Hoe sterk staan de Belgische bedrijven nog op hun benen als deze eerste schok voorbij is? Pierre Wunsch, de gouverneur van de Nationale Bank, wilde deze week in het parlement nog niet ingaan op de vraag. Het is nog veel te vroeg, stelde hij.

Maar ooit komt die vraag aan de orde, gaf hij toe. Dan begint een tweede fiscale discussie. Hoe houden we de bedrijven overeind die te weinig buffers hebben om de klap van twee maanden omzetbreuk te overleven? Geld lenen is het eerste deel van het antwoord. De regering zette al een garantiefonds van 50 miljard in de steigers dat regelt dat bedrijven bij de bank kunnen blijven lenen. Ook dat gebeurt elders: van Duitsland tot Frankrijk, van Israël tot Spanje.

Investeringen

Maar wat als dat niet voldoende is? Uit de analyses die de bedrijfsdata-expert Graydon al maakte, blijkt dat dat wel eens zou kunnen. De makkelijkste manier om dat aan te pakken, zei Wunsch deze week in de Kamer, is via privékapitaal. Als aandeelhouders het kapitaal van hun bedrijf verhogen, kunnen ze de buffer creëren die nu vaak ontbreekt.
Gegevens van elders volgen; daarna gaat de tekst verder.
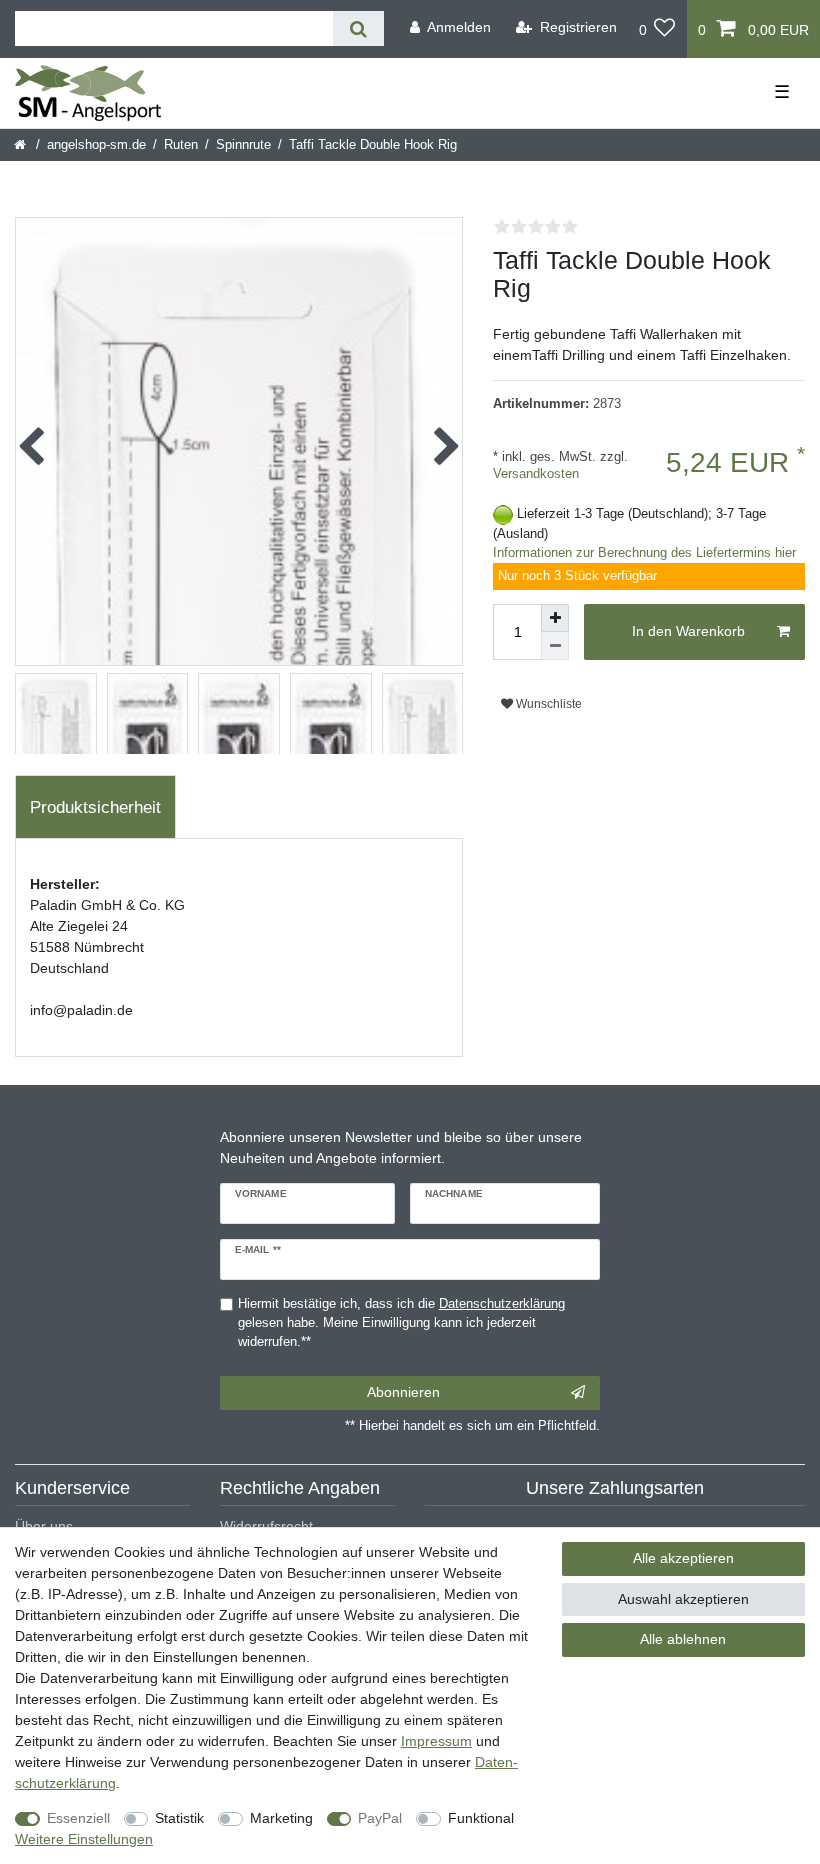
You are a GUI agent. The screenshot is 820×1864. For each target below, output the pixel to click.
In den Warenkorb (688, 631)
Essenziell (78, 1818)
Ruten (181, 145)
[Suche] (358, 28)
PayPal (380, 1818)
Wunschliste (547, 704)
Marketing (281, 1818)
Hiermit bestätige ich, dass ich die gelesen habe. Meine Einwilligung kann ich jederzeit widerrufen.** (401, 1323)
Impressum (436, 1741)
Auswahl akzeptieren (683, 1599)
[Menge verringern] (555, 646)
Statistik (179, 1818)
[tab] (95, 807)
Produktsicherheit (95, 807)
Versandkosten (536, 474)
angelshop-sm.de (96, 145)
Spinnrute (243, 145)
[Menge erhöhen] (555, 618)
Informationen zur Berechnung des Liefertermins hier (644, 553)
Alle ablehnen (683, 1639)
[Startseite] (21, 145)
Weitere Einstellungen (84, 1839)
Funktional (481, 1818)
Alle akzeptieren (683, 1558)
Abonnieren (403, 1392)
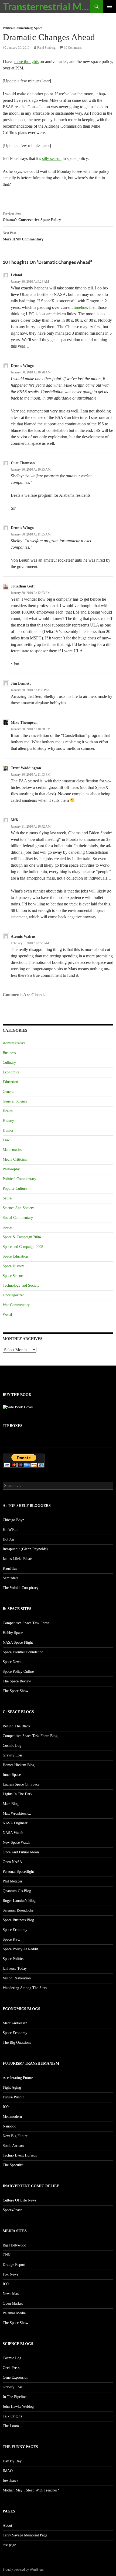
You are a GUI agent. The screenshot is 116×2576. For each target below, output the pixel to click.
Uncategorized (14, 1295)
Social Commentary (18, 1218)
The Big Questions (17, 2042)
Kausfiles (10, 1568)
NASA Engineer (15, 1823)
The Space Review (17, 1681)
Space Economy (15, 1930)
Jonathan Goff (23, 586)
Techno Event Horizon (20, 2155)
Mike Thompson (24, 722)
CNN (7, 2255)
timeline (80, 307)
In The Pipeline (14, 2397)
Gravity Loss (12, 1755)
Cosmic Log (12, 1746)
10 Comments (73, 48)
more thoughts (26, 61)
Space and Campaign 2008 (23, 1247)
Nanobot (9, 2126)
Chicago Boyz (13, 1520)
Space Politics (13, 1959)
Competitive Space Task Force (26, 1623)
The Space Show (15, 1691)
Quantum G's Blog (17, 1891)
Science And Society (18, 1208)
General (9, 1092)
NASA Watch (13, 1833)
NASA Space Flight (18, 1642)
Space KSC (11, 1939)
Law (6, 1140)
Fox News (10, 2274)
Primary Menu (109, 6)
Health (8, 1111)
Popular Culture (15, 1188)
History (8, 1121)
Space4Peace (12, 2210)
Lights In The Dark (17, 1794)
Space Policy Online (18, 1672)
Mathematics (12, 1150)
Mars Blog (11, 1804)
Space (38, 28)
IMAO (8, 2471)
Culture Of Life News (19, 2200)
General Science (15, 1101)
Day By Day (12, 2461)
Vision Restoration (17, 1978)
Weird (7, 1314)
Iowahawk (10, 2481)
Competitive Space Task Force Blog (30, 1736)
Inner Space (12, 1775)
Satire (7, 1198)
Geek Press (11, 2368)
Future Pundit (13, 2097)
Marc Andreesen (15, 2023)
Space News (12, 1662)
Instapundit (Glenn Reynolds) (25, 1549)
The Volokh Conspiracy (21, 1588)
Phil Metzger (12, 1881)
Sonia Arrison (13, 2146)
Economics (11, 1072)
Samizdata (10, 1578)
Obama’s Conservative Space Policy (32, 217)
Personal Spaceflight (18, 1872)
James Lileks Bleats (17, 1559)
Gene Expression (15, 2377)
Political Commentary (17, 28)
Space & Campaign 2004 (22, 1237)
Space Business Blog (18, 1920)
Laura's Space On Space (21, 1784)
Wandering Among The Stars (25, 1988)
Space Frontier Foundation (23, 1652)
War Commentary (16, 1305)
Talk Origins (12, 2416)
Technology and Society (21, 1285)
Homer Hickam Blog (19, 1765)
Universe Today (15, 1968)
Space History (13, 1266)
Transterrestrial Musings (46, 6)
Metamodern (12, 2117)
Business (9, 1053)
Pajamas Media (14, 2313)
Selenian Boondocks (18, 1910)
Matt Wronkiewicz (17, 1813)
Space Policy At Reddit (20, 1949)
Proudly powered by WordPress (23, 2569)
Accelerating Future (18, 2078)
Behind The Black (16, 1726)
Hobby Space (13, 1633)
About (7, 2526)
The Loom (11, 2426)
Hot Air (8, 1539)
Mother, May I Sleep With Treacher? (31, 2490)
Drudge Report (14, 2265)
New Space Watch (16, 1842)
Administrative (14, 1043)
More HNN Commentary (23, 236)
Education (10, 1082)
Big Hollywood (14, 2245)
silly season (52, 158)
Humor (8, 1130)
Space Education (15, 1256)
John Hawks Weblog (18, 2406)
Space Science (13, 1276)
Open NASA (12, 1862)
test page (9, 2545)
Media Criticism (15, 1159)
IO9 (6, 2107)
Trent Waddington (26, 768)
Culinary (9, 1062)
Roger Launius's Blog (19, 1901)
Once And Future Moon (21, 1852)
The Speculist (13, 2165)
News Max (11, 2294)
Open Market (13, 2303)
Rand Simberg (46, 48)
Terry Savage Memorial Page (25, 2535)
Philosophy (11, 1169)
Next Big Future (15, 2136)
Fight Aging (12, 2087)
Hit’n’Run (10, 1530)
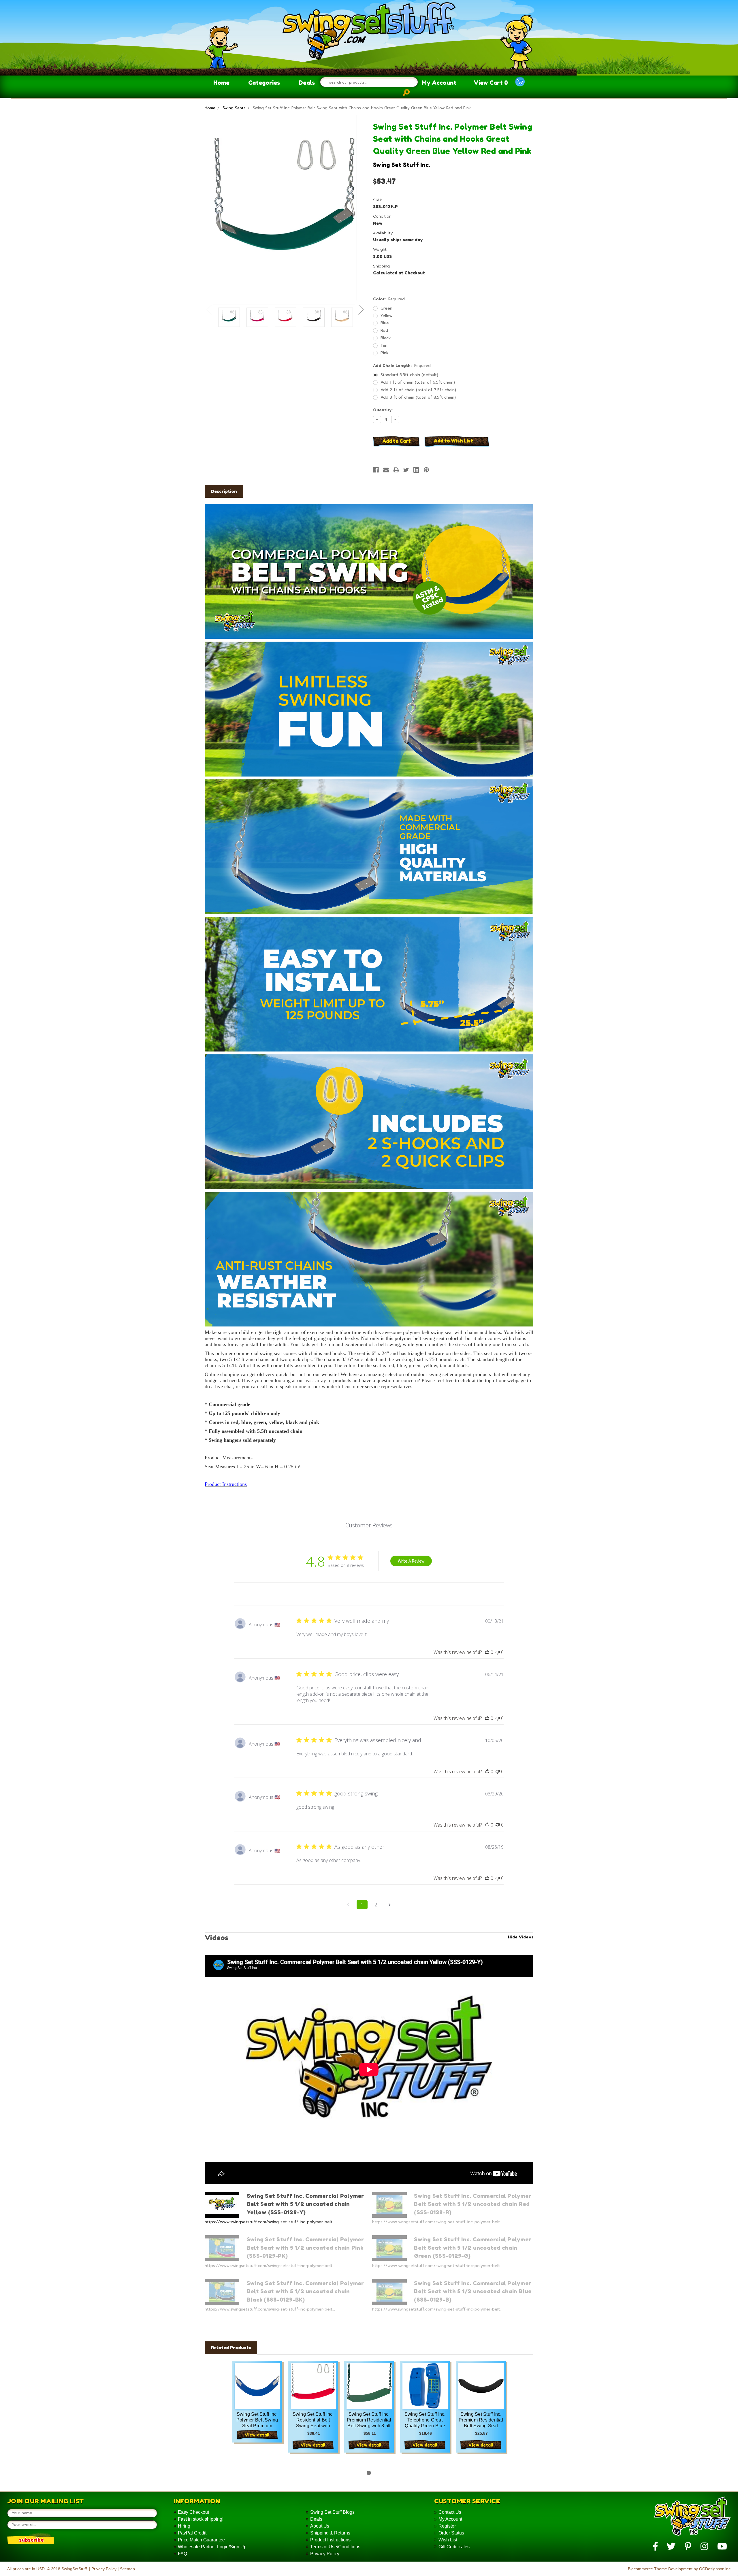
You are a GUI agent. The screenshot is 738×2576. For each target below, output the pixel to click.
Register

De overheid kan zoiets fiscaal stimuleren, wat zou kunnen neerkomen op een heruitgave van de beruchte wet-Cooreman-Declercq. Volgens Wunsch is over zo’n stimulus op dit moment echter geen enkele consensus.

Het overzicht van Taxfoundation leert dat geen enkel land ter wereld daarmee bezig is, al is de Organisatie voor Economische Samenwerking en Ontwikkeling (OESO) het denkwerk gestart. Om de economie te herstarten, luidt de analyse, zijn nieuwe investeringen nodig. Daarom zou het geen slecht idee zijn dat bedrijven investeringen versneld mogen afschrijven. Dat is voor hen voordelig, omdat dan hun belastbare winst daalt. En de overheid is zeker dat de fiscale gunst effectief tot investeringen leidt. Het is een beter idee, zegt de OESO, dan pakweg lagere dividendbelastingen.

Zo’n steun houdt ook gevaren in. De overheid dreigt, in combinatie met het gratisgeldbeleid van de Europese Centrale Bank (ECB), virtueel failliete bedrijven kunstmatig in leven te houden. Maus merkt echter op dat de fiscus op dit moment geen coronabetalingsuitstel verleent aan bedrijven die voordien al betalingsproblemen hadden. ‘Je zou die lijn kunnen doortrekken als er steun komt om de economie te herstarten.’

Terra incognita

Hoe breder je belastingen kan uitrollen, hoe kleiner je de tariefschok kan maken.

Als het lukt de economie weer op dreef te krijgen, zijn we er nog niet. Dan breekt de laatste en lastigste fase aan: de factuur voor de overheid betalen. Sommige macro-economen denken dat de grote brok van de miljardenuitgaven van vandaag zal verdampen in het gratisgeldbeleid van de ECB. Sommigen denken dat toch extra belastingen nodig zijn. De linkse partijen PVDA, Groen en de sp.a verdedigen nu al coronataksen op grote vermogens.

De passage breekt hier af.